Title:  DevOps Engineer (SRE)

The DevOps Engineer (SRE)  will enable fast, safe change while keeping systems reliable and performant for customers. The role defines and manages service level indicators and objectives, treats reliability as a product feature, and uses software engineering to eliminate toil, improve incident and problem management, and strengthen change and release practices.

Key Responsibilities:

Reliability and Service Level Objective (SLO) Management

  • Define, track, and report Service Level Indicators (SLI), SLOs, and error tracking for critical services. Partner with product and platform owners to align reliability goals with customer impact.
    SLO attainment meets or exceeds targets. Errors are tracked and used to guide release pace. Weekly reliability status and trends are shared with stakeholders.

Incident Response and Problem Management

  • Participate in on-call. Lead or support incident triage, mitigation, and blameless post-incident reviews. Drive corrective actions to prevent recurrence.
    Mean time to recovery (MTTR) and time to detect improve quarter over quarter. Postmortems are completed for priority incidents with corrective actions closed within agreed SLAs.

Observability, Performance, and Capacity

  • Build actionable monitoring, alerting, and dashboards.

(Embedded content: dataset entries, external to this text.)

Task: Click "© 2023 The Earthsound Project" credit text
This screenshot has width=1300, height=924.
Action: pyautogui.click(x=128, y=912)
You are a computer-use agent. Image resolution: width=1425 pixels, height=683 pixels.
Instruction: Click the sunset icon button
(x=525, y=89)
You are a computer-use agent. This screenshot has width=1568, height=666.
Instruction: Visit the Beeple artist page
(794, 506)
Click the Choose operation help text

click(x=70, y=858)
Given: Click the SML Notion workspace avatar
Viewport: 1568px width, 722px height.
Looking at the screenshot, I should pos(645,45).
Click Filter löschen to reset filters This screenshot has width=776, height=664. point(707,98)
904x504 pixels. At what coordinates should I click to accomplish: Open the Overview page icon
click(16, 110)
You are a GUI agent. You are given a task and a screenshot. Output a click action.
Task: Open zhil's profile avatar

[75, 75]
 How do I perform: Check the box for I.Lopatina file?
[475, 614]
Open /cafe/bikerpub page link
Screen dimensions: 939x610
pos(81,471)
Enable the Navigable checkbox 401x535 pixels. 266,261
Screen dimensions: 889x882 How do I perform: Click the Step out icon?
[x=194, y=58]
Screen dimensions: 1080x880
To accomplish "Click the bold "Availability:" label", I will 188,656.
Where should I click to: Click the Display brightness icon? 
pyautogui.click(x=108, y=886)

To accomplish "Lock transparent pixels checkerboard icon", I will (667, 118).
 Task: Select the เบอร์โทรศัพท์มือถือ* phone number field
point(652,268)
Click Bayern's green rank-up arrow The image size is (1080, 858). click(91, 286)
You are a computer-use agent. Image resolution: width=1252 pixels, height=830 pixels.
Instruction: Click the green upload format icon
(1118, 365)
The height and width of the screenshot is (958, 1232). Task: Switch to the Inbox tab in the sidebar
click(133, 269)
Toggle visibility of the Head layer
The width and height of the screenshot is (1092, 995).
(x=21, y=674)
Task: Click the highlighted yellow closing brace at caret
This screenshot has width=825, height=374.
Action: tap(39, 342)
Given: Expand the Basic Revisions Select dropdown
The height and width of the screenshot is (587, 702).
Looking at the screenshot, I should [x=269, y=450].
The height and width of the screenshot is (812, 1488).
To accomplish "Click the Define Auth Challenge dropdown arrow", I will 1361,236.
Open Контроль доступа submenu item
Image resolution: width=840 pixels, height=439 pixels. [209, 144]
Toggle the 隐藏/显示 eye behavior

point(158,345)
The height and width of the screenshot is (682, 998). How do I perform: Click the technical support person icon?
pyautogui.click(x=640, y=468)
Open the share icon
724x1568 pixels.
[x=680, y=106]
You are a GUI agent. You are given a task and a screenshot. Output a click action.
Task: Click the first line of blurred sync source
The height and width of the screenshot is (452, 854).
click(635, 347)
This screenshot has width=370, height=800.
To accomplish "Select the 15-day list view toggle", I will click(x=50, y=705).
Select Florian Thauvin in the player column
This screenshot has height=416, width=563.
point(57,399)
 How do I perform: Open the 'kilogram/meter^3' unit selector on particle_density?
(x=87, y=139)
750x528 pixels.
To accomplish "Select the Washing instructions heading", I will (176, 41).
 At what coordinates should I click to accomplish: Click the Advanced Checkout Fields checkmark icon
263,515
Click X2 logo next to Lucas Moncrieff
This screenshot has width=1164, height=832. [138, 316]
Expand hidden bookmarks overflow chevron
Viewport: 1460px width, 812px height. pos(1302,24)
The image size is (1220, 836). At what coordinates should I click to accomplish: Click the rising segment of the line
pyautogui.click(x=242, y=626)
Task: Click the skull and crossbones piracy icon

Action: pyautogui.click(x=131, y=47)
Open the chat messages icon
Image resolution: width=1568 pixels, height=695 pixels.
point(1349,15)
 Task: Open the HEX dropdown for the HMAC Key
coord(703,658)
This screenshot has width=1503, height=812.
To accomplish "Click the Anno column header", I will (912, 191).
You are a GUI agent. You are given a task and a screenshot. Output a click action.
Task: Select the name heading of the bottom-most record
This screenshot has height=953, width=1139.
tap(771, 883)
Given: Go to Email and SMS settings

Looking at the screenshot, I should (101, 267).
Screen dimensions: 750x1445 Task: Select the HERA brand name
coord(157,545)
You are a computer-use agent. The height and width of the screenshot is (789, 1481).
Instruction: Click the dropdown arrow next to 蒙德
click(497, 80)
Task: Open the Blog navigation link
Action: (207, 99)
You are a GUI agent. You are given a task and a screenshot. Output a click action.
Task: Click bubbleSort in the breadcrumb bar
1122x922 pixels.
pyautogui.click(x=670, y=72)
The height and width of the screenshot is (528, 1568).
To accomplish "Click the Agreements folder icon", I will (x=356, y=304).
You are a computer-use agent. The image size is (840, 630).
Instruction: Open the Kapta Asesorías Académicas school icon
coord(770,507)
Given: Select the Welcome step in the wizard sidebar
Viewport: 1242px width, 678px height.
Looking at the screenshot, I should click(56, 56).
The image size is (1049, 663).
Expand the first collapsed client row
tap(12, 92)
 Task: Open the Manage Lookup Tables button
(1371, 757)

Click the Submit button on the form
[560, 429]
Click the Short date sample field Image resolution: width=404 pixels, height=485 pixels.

Establish performance baselines, run load and chaos tests in preproduction, and plan capacity and disaster recovery (DR).
    High signal-to-noise alerting with low false positives. Performance and DR tests pass before releases. Capacity stays within targets with no resource-related outages.

Agile Collaboration and Communication

  • Work in agile ceremonies. Share reliability insights, codify runbooks, and mentor peers to spread SRE practices across teams.
    Consistent participation in stand-ups and planning. Runbooks updated each sprint. Measurable uplift in team adoption of SRE practices and tooling.

 

Job Qualifications:

  • Bachelor’s degree in Computer Science, Information Technology, or a related field.
  • Relevant cloud and SRE certifications are a plus especially with AWS.
  • Minimum of 5 years in SRE, DevOps, platform engineering, or production operations. Proven work with SLOs and SLIs, incident response, observability, and automation. Experience operating services in cloud and containerized environments, specifically Amazon Web Services (AWS).
  • Must be willing to work in Ortigas, Pasig (Hybrid Work Setup).